ЗАДАНИЯ:
A: В каком году, согласно рассказу о маме, она приехала в Москву?
B: Продолжите рассказ о маме после его последней фразы.

ТЕКСТ ДЛЯ ЧТЕНИЯ:
----------------
Моя мама Мария Кочетова приехала в Москву в 1949 году с Саратовской губернии, из села Старая Порубежка.
Она в Москву по оргнабору попала. Устроилась разнорабочей в строительное управление № 2 треста «Мосгазпроводстрой» и среди других, приехавших также по оргнабору, получила место в бараке в совхозе имени Ленина Московской области.
Оргнабор - это перемещение трудовых резервов внутри страны, что-то наподобие «лимиты» в наше время. Приехавшие по оргнабору получали место в общежитии.
В то время наш посёлок только начинал строиться и здесь было очень много молодёжи. Как и водится днём молодые люди работали по-коммунистически, а по вечерам на танцы бегали. Вот и мои будущие папа с мамой на танцах познакомились.
Мама выделялась среди других девчонок. Хоть и маленького роста, но весёлая, озорная, общительная. Много частушек и песен знала, легко со всеми находила общий язык. В общем девочка была душой компании и сразу обращала на себя внимание.
Ну а дальше, как водится, конфетно-букетный период, шуры-муры, любовь-морковь. И в результате - поженились.
Сразу же, как только молодые люди поженились, государство предоставило им на Красном Строителе по адресу улица Газопровод, первый квартал, дом номер шесть, комнату за номером три, в коммунальной квартире под номером двенадцать.
Сейчас уже осталось мало коммуналок, и чтобы вам представить хоть чуть-чуть, что это такое постараюсь объяснить далее.
Как правило, коммуналки представляли собой квартиры из нескольких комнат, в которых проживали различные люди и семьи, не связанные между собой ни родством, ни какими-либо иными обязательствами. Коридор, кухня, туалет, ванная были общими, то есть принадлежали всем, а точнее никому. Вероятно, отсюда и пошло название данных помещений как «места общего пользования». На кухне у каждой семьи был свой стол, на плите своя конфорка, в туалете у каждой семьи был свой кружок на унитаз, а через коридор были протянуты персональные бельевые веревки. И не дай бог, если кто-то нарушит условия общежития и разогреет чайник на чужой конфорке или повесит носок не на свою веревочку – месть может оказаться жестокой.
Но при всех недостатках – это отдельное жилье, это своя комната, которая после общежития может казаться чуть ли не раем. И после такого счастья остается только мечтать об отдельной квартире.
* * *
Молодожёны радовались своей маленькой и уютной комнатке.
----------------
БЛОК ДАННЫХ:

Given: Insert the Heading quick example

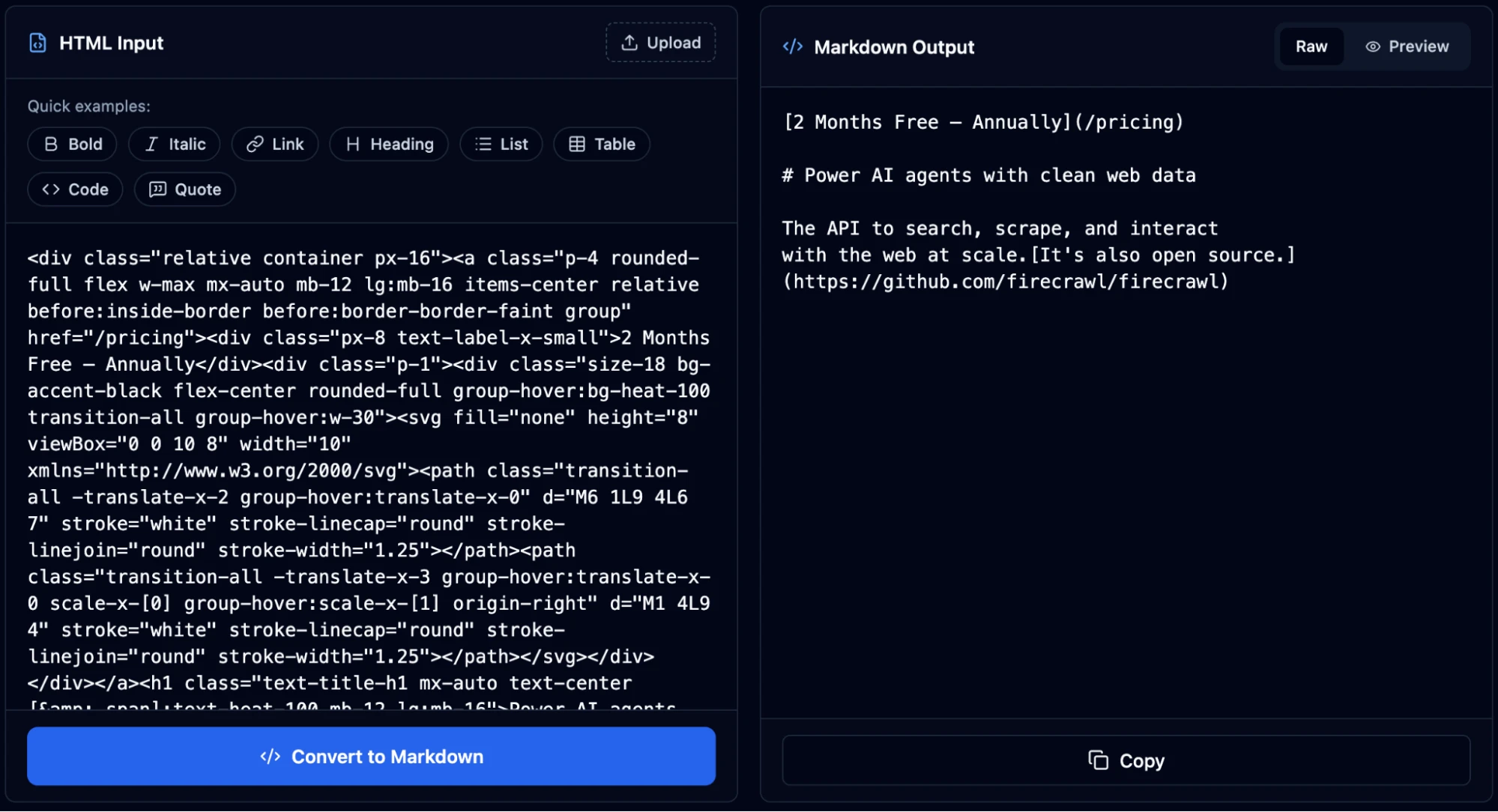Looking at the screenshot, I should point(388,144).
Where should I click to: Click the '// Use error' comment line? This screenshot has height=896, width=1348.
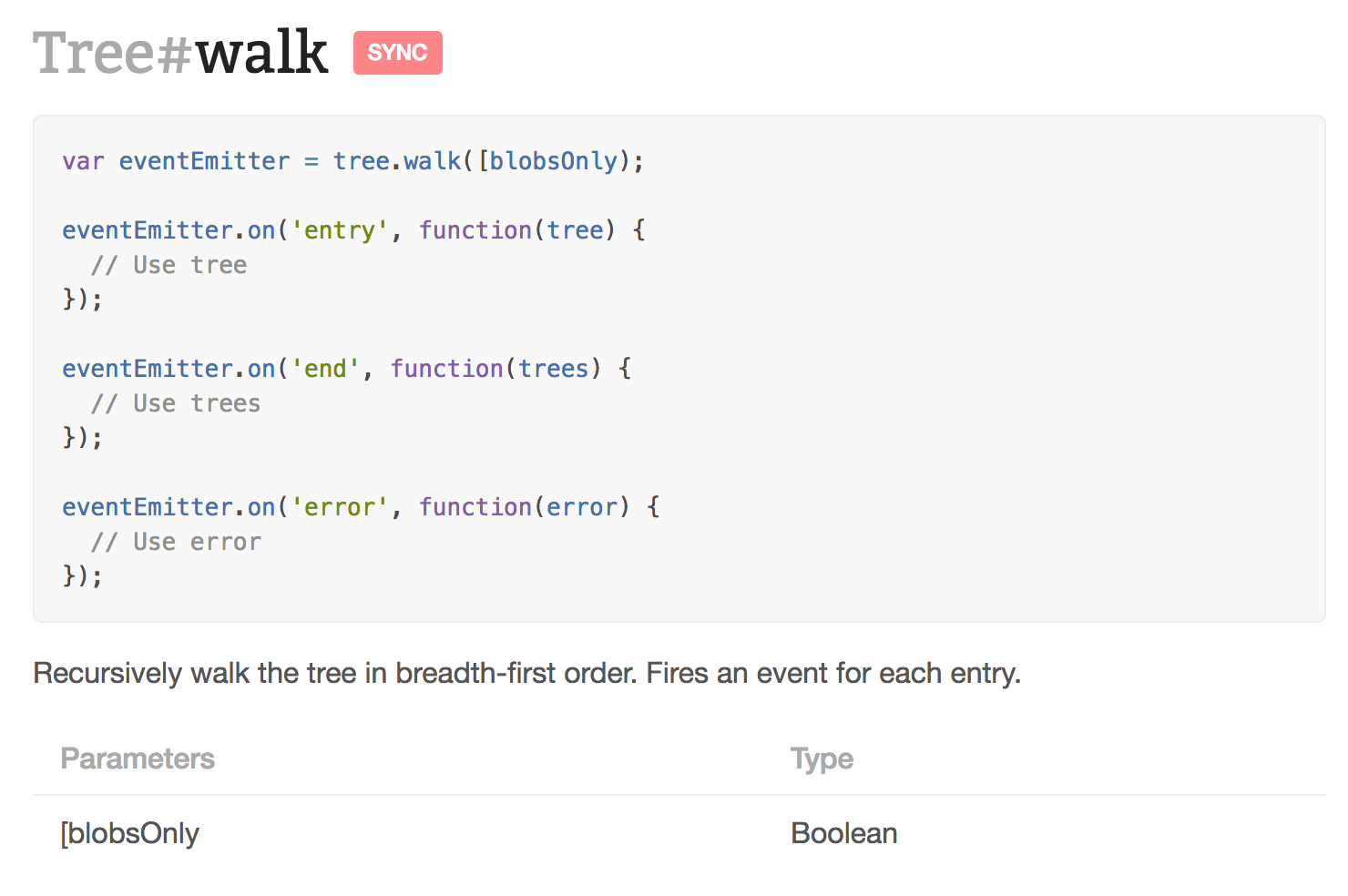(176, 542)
----------------
ОТВЕТЫ К ЗАДАНИЯМ:
A: В 1949 году.

B:
Справа от входа поставили кровать с деревянными спинками и пружинным матрацем. Кровать заботливо застилали белым ажурным покрывалом, а в голове выстраивали пирамиду из трех больших подушек, набитым лебяжьим пухом. Сверху подушки накрывали ажурными салфетками.
На стене над кроватью прибили плюшевый ковер, на котором были изображены цыганские танцы. Цыганка, в платье и длинной цыганской юбке с красными розами, держала над головой бубен и пальцами отбивала ритм. По обе стороны от цыганки стояли цыгане с гитарами, аккомпанируя зажигательному танцу цыганки. По периметру ковёр обрамляли красненькие переплетенные веревочки.
Посредине комнаты поставили круглый деревянный раздвижной стол морёный в соломенный цвет и покрытый лаком. Вокруг стола разместились три стула соответствующего столу дизайна.
На подоконнике широкого окна поставили горшки с цветами. Окно от комнаты отделили кружевными тюлевыми шторами.
3
Через год, в марте шестьдесят первого, в молодой семье родился их первый ребенок.
Родился мальчик.
Как обычно это бывает в каждой семье, родители обсуждали имя первенца и решили назвать его Егором.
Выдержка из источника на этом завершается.